Extracted data entries

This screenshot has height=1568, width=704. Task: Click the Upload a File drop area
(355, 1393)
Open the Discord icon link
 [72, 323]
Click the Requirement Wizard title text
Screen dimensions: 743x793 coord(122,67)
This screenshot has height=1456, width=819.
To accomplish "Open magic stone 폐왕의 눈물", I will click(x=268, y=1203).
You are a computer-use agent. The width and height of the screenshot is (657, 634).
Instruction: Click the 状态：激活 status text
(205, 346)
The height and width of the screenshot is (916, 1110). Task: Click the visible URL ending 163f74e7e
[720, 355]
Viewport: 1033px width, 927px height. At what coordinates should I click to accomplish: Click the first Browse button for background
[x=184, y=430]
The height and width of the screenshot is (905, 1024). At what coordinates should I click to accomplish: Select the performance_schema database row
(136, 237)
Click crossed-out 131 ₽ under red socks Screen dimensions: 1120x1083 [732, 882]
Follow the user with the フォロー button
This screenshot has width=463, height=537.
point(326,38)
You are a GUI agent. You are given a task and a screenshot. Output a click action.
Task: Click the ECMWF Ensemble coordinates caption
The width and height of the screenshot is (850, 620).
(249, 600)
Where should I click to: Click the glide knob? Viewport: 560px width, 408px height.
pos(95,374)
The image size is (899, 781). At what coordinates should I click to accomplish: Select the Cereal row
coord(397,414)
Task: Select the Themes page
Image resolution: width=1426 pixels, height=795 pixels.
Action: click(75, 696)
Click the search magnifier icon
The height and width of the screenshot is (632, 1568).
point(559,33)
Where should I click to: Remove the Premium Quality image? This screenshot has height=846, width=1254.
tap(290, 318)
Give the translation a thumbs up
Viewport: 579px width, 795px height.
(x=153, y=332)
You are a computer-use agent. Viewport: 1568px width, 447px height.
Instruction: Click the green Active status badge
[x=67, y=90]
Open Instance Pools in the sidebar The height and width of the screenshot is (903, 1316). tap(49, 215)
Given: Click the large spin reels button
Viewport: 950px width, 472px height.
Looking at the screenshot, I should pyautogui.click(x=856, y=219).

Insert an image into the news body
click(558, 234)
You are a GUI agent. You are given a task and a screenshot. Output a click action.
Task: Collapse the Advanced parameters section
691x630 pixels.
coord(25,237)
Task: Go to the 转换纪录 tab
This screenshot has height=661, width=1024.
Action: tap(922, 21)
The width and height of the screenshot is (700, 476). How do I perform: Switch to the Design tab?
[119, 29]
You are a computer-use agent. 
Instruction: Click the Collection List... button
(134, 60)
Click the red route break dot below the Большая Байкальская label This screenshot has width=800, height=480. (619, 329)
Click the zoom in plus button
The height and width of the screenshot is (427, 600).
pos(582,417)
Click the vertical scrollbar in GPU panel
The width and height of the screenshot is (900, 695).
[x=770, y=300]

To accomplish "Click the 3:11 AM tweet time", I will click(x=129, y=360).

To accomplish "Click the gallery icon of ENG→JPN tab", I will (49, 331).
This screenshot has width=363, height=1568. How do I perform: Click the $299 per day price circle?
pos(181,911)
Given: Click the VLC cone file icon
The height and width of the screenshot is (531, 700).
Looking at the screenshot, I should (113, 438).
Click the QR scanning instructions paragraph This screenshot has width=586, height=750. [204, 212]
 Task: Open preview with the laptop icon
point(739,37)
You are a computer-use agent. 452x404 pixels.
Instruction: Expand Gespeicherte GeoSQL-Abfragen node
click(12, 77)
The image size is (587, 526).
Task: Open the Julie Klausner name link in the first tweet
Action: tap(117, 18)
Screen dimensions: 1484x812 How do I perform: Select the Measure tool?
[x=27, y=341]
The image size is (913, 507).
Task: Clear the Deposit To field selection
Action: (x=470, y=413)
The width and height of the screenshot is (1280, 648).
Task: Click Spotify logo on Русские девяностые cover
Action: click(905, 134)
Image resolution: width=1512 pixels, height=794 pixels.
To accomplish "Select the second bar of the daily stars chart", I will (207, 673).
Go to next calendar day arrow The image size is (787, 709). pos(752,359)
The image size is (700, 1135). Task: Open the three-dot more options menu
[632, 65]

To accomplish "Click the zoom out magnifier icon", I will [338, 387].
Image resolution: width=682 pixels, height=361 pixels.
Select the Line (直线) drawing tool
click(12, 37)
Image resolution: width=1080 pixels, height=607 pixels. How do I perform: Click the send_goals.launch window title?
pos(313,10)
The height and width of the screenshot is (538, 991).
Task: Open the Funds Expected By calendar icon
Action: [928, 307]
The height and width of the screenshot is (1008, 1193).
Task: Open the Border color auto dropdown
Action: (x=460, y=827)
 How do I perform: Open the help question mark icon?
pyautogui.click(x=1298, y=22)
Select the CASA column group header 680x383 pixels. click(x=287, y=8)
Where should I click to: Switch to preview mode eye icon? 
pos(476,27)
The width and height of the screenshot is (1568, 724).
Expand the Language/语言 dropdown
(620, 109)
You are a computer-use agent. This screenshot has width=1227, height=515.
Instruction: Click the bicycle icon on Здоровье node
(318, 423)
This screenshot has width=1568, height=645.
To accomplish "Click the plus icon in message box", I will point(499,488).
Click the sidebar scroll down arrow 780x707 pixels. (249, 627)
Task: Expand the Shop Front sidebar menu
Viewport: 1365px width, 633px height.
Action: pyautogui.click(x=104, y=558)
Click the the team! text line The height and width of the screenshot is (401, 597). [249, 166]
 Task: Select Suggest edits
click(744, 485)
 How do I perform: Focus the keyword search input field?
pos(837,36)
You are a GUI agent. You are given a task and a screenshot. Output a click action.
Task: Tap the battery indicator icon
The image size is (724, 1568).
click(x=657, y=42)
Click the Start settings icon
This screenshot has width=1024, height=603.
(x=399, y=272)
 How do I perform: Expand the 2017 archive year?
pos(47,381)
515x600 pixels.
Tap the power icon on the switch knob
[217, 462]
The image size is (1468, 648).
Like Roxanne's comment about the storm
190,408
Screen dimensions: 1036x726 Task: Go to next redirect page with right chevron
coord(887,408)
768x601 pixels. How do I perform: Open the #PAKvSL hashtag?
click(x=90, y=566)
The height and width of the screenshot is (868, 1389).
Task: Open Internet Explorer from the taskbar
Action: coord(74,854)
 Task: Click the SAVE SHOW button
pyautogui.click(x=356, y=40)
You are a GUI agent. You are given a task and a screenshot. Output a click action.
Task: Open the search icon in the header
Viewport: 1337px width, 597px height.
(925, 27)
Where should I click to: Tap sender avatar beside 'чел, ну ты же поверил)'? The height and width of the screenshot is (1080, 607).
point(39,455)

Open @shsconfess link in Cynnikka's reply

> [HOW TO COMPLETE THIS TASK]:
The exact wording of every entry above should be written out again.

> [WRITTEN RESPONSE]:
This screenshot has height=1568, width=704. Task: Click the Upload a File drop area
(355, 1393)
Open the Discord icon link
 [72, 323]
Click the Requirement Wizard title text
Screen dimensions: 743x793 coord(122,67)
This screenshot has height=1456, width=819.
To accomplish "Open magic stone 폐왕의 눈물", I will click(x=268, y=1203).
You are a computer-use agent. The width and height of the screenshot is (657, 634).
Instruction: Click the 状态：激活 status text
(205, 346)
The height and width of the screenshot is (916, 1110). Task: Click the visible URL ending 163f74e7e
[720, 355]
Viewport: 1033px width, 927px height. At what coordinates should I click to accomplish: Click the first Browse button for background
[x=184, y=430]
The height and width of the screenshot is (905, 1024). At what coordinates should I click to accomplish: Select the performance_schema database row
(136, 237)
Click crossed-out 131 ₽ under red socks Screen dimensions: 1120x1083 [732, 882]
Follow the user with the フォロー button
This screenshot has width=463, height=537.
point(326,38)
You are a GUI agent. You are given a task and a screenshot. Output a click action.
Task: Click the ECMWF Ensemble coordinates caption
The width and height of the screenshot is (850, 620).
(249, 600)
Where should I click to: Click the glide knob? Viewport: 560px width, 408px height.
pos(95,374)
The image size is (899, 781). At what coordinates should I click to accomplish: Select the Cereal row
coord(397,414)
Task: Select the Themes page
Image resolution: width=1426 pixels, height=795 pixels.
Action: click(75, 696)
Click the search magnifier icon
The height and width of the screenshot is (632, 1568).
point(559,33)
Where should I click to: Remove the Premium Quality image? This screenshot has height=846, width=1254.
tap(290, 318)
Give the translation a thumbs up
Viewport: 579px width, 795px height.
(x=153, y=332)
You are a computer-use agent. Viewport: 1568px width, 447px height.
Instruction: Click the green Active status badge
[x=67, y=90]
Open Instance Pools in the sidebar The height and width of the screenshot is (903, 1316). tap(49, 215)
Given: Click the large spin reels button
Viewport: 950px width, 472px height.
Looking at the screenshot, I should pyautogui.click(x=856, y=219).

Insert an image into the news body
click(558, 234)
You are a GUI agent. You are given a task and a screenshot. Output a click action.
Task: Collapse the Advanced parameters section
691x630 pixels.
coord(25,237)
Task: Go to the 转换纪录 tab
This screenshot has height=661, width=1024.
Action: tap(922, 21)
The width and height of the screenshot is (700, 476). How do I perform: Switch to the Design tab?
[119, 29]
You are a computer-use agent. 
Instruction: Click the Collection List... button
(134, 60)
Click the red route break dot below the Большая Байкальская label This screenshot has width=800, height=480. (619, 329)
Click the zoom in plus button
The height and width of the screenshot is (427, 600).
pos(582,417)
Click the vertical scrollbar in GPU panel
The width and height of the screenshot is (900, 695).
[x=770, y=300]

To accomplish "Click the 3:11 AM tweet time", I will click(x=129, y=360).

To accomplish "Click the gallery icon of ENG→JPN tab", I will (49, 331).
This screenshot has width=363, height=1568. How do I perform: Click the $299 per day price circle?
pos(181,911)
Given: Click the VLC cone file icon
The height and width of the screenshot is (531, 700).
Looking at the screenshot, I should (113, 438).
Click the QR scanning instructions paragraph This screenshot has width=586, height=750. [204, 212]
 Task: Open preview with the laptop icon
point(739,37)
You are a computer-use agent. 452x404 pixels.
Instruction: Expand Gespeicherte GeoSQL-Abfragen node
click(12, 77)
The image size is (587, 526).
Task: Open the Julie Klausner name link in the first tweet
Action: tap(117, 18)
Screen dimensions: 1484x812 How do I perform: Select the Measure tool?
[x=27, y=341]
The image size is (913, 507).
Task: Clear the Deposit To field selection
Action: (x=470, y=413)
The width and height of the screenshot is (1280, 648).
Task: Click Spotify logo on Русские девяностые cover
Action: click(905, 134)
Image resolution: width=1512 pixels, height=794 pixels.
To accomplish "Select the second bar of the daily stars chart", I will (207, 673).
Go to next calendar day arrow The image size is (787, 709). pos(752,359)
The image size is (700, 1135). Task: Open the three-dot more options menu
[632, 65]

To accomplish "Click the zoom out magnifier icon", I will [338, 387].
Image resolution: width=682 pixels, height=361 pixels.
Select the Line (直线) drawing tool
click(12, 37)
Image resolution: width=1080 pixels, height=607 pixels. How do I perform: Click the send_goals.launch window title?
pos(313,10)
The height and width of the screenshot is (538, 991).
Task: Open the Funds Expected By calendar icon
Action: [928, 307]
The height and width of the screenshot is (1008, 1193).
Task: Open the Border color auto dropdown
Action: (x=460, y=827)
 How do I perform: Open the help question mark icon?
pyautogui.click(x=1298, y=22)
Select the CASA column group header 680x383 pixels. click(x=287, y=8)
Where should I click to: Switch to preview mode eye icon? 
pos(476,27)
The width and height of the screenshot is (1568, 724).
Expand the Language/语言 dropdown
(620, 109)
You are a computer-use agent. This screenshot has width=1227, height=515.
Instruction: Click the bicycle icon on Здоровье node
(318, 423)
This screenshot has width=1568, height=645.
To accomplish "Click the plus icon in message box", I will point(499,488).
Click the sidebar scroll down arrow 780x707 pixels. (249, 627)
Task: Expand the Shop Front sidebar menu
Viewport: 1365px width, 633px height.
Action: pyautogui.click(x=104, y=558)
Click the the team! text line The height and width of the screenshot is (401, 597). [249, 166]
 Task: Select Suggest edits
click(744, 485)
 How do I perform: Focus the keyword search input field?
pos(837,36)
You are a GUI agent. You are given a task and a screenshot. Output a click action.
Task: Tap the battery indicator icon
The image size is (724, 1568).
click(x=657, y=42)
Click the Start settings icon
This screenshot has width=1024, height=603.
(x=399, y=272)
 How do I perform: Expand the 2017 archive year?
pos(47,381)
515x600 pixels.
Tap the power icon on the switch knob
[217, 462]
The image size is (1468, 648).
Like Roxanne's comment about the storm
190,408
Screen dimensions: 1036x726 Task: Go to next redirect page with right chevron
coord(887,408)
768x601 pixels. How do I perform: Open the #PAKvSL hashtag?
click(x=90, y=566)
The height and width of the screenshot is (868, 1389).
Task: Open Internet Explorer from the taskbar
Action: coord(74,854)
 Task: Click the SAVE SHOW button
pyautogui.click(x=356, y=40)
You are a GUI agent. You are given a task and a screenshot. Output a click action.
Task: Open the search icon in the header
Viewport: 1337px width, 597px height.
(925, 27)
Where should I click to: Tap sender avatar beside 'чел, ну ты же поверил)'? The height and width of the screenshot is (1080, 607).
point(39,455)

Open @shsconfess link in Cynnikka's reply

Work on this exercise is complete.